My daughter got married in a friend’s back yard by a justice of the peace. But I think, I don’t remember, he read from a Bible. So you’d have to tell the guy “don’t use a Bible.” I had to call him on the phone first and he definitely wanted to marry them.

snowberry's avatar

One of the most delightful weddings I ever attended was when a friend and I rode a raft down the Snake River in Idaho to a wedding. The bride and groom and their friends arrived by car, probably over dirt roads. After the ceremony and some snacks and wedding cake, we got back in our raft and finished the float trip, while the new husband and wife went home by car or camped out, or whatever they did.

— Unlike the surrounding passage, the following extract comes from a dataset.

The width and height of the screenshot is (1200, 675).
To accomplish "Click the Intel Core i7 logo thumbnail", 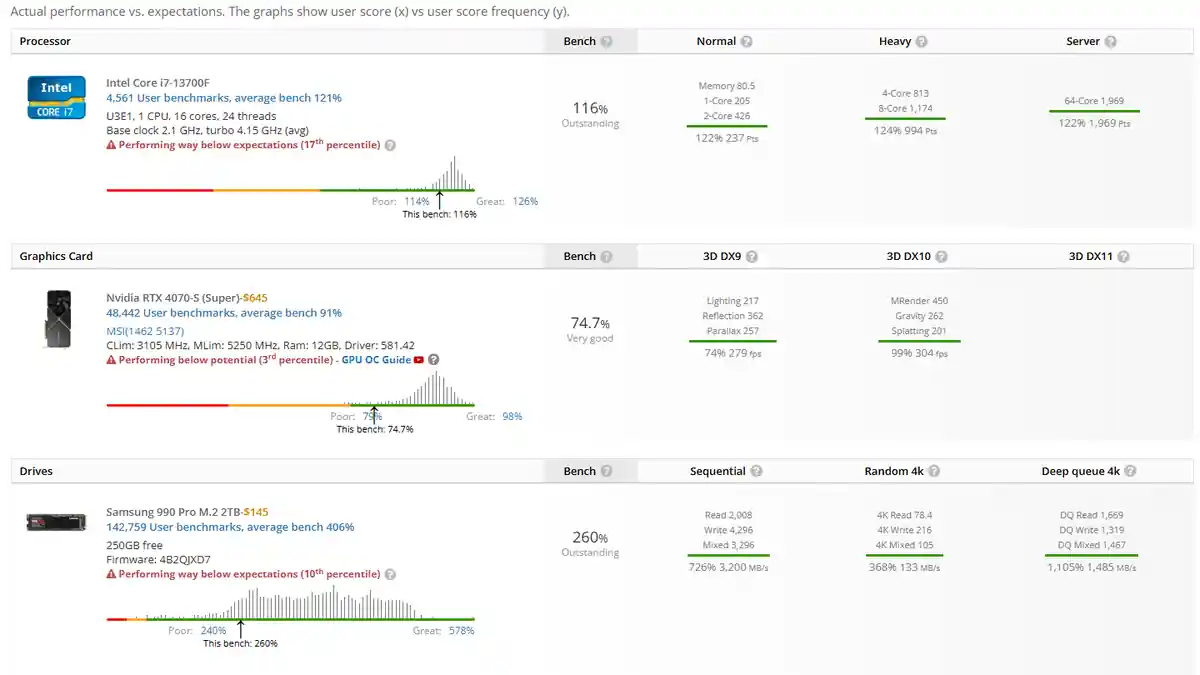I will click(56, 98).
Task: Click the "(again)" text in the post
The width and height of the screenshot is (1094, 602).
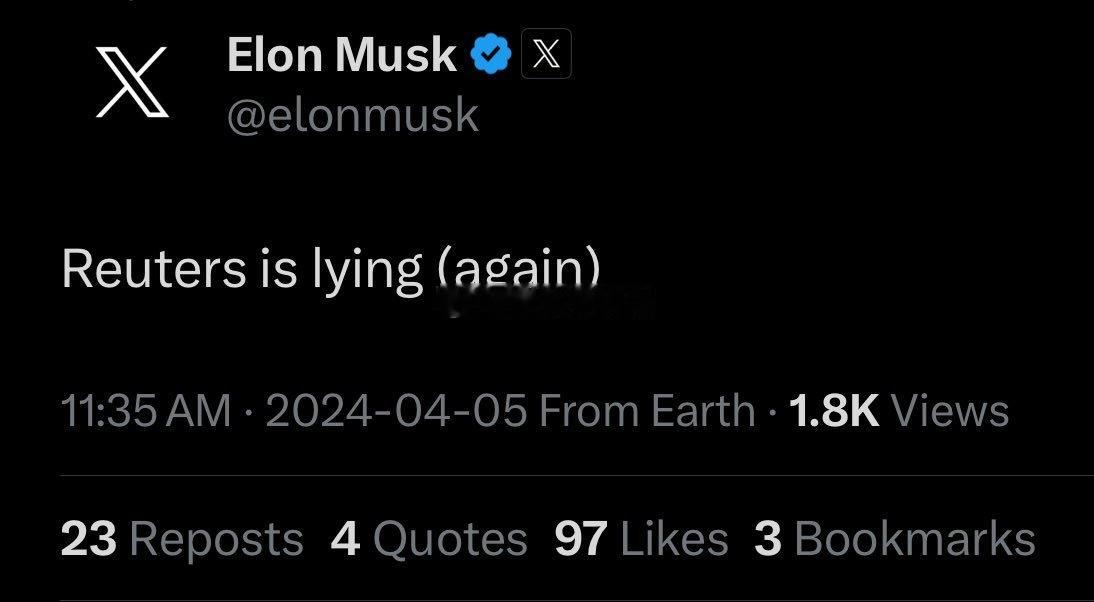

The bride had a white peasant dress and had a wreath of wild flowers woven into her hair and they filled her bouquet, while the groom had on a Hawaiian shirt, short and leather sandals..

Anyway, I always remember that with pleasure.

geeky_mama's avatar

We did a “destination” wedding. My folks had a vacation home in the Low-Country (South Carolina) – so we found a beautiful B&B with a lovely courtyard near there and invited just our immediate family/best friends to join us over a long weekend for our wedding.
I found a justice of the peace online (a retired judge who was licensed to conduct weddings) and after we exchanged some emails and letters I got the sense that he was just the right guy to conduct the ceremony. In fact, I planned the whole wedding remotely. Ordered my flowers, cake and set up my hair appointments and photographer from over 1000 miles away, sight unseen. It all went fabulous.
We wanted the actual ceremony to be short, sweet and personal..and that’s exactly how it went. It wasn’t a religious ceremony at all—but the JP read a fantastic Native American wedding blessing & a poem, and my dad read a Bible verse that he really liked. Hubby and I wrote our own vows and the whole thing was done in about 20 minutes.
We then hopped a BIG horse-drawn carriage with room for everyone – toured around the town a bit (with everyone yelling congratulations because we were all still decked out in our wedding clothes) and had the carriage drop us off at our dinner (we’d booked a private room at a swanky restaurant in town).

When we got back to where we live in the great-white-tundra of the Upper Midwest we threw a dinner party (reception) for all our local friends and family and showed them a slide show/movie and scrapbook of the wedding.
I loved every bit of both events..and I wouldn’t change a thing. Added bonus is that we ended up spending far less than the “average” wedding, and not even ¼th of the amount my sister spent on her wedding that same year.

meiosis's avatar

I’ve only ever been to three or four religious weddings, and it’s at least 10 years since the last one – most people I know opt for the civil ceremony in a nice country mansion or hotel somewhere.

OpryLeigh's avatar

Vegas baby! That’s the only way I could possibly get married.

JustJessica's avatar

@Leanne1986 Vegas sounds PERFECT!

Kardamom's avatar

@Leanne1986 Plus if you got married in Vegas, a Cher impersonator could officiate!!! And then you could go to a real Cher concert.

JustJessica's avatar

@Kardamom That would be awesome!!!

OpryLeigh's avatar

@Kardamom I saw Cher in Vegas last September…Freakin’ Awesome. I don’t think my boyfriend would be to impressed with having a Cher impersonator officiating but I would certainly try and persuade him. Of course I would be dressed like 60’s era Cher anyway and I would try and persuade the fella to dress like Sonny!

Skaggfacemutt's avatar

My daughter and son-in-law rented a wedding reception center that had a “chapel” to perform the wedding in, upstairs dressing rooms for the wedding party, a large ballroom dance floor and a dining room. They provided the food, the cake, the flowers, everything. They had a J.P. perform the ceremony and then we ate, drank, and were merry for the rest of the evening. No religious connotations at all. It was lovely.